== Action item ==
In the records below, find the lines that include "resolution" and copy each.

== Data to process ==
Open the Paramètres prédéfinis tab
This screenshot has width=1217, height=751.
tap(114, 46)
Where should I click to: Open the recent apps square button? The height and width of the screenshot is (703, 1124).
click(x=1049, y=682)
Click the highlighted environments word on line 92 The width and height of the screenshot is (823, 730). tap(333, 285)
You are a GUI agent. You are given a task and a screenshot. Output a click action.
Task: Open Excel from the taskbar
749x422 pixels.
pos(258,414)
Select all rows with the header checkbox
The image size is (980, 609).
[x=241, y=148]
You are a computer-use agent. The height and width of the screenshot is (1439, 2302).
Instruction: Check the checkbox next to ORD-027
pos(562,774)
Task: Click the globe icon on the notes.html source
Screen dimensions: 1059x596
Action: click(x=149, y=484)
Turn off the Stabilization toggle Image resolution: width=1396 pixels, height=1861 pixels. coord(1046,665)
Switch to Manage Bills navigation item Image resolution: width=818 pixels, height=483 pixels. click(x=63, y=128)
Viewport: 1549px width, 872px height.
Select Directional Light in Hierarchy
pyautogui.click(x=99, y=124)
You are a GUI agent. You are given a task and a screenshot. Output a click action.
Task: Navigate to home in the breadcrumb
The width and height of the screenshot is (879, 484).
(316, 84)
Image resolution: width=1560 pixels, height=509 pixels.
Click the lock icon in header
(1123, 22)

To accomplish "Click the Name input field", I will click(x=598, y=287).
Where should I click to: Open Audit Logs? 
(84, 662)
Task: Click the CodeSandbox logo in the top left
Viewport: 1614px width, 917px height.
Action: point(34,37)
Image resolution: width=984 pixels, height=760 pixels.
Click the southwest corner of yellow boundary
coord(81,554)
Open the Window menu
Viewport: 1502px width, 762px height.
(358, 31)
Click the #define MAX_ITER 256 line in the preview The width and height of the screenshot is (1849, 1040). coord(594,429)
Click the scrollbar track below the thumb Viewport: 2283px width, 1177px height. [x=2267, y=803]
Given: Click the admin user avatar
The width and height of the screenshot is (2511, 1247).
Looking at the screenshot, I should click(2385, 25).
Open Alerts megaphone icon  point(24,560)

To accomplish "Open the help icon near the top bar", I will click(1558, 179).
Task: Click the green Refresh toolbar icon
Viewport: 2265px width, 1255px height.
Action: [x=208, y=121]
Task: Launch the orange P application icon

== Expected answer ==
Turn off the Stabilization toggle Image resolution: width=1396 pixels, height=1861 pixels. coord(1046,665)
Switch to Manage Bills navigation item Image resolution: width=818 pixels, height=483 pixels. click(x=63, y=128)
Image resolution: width=1560 pixels, height=509 pixels.
Image resolution: width=984 pixels, height=760 pixels.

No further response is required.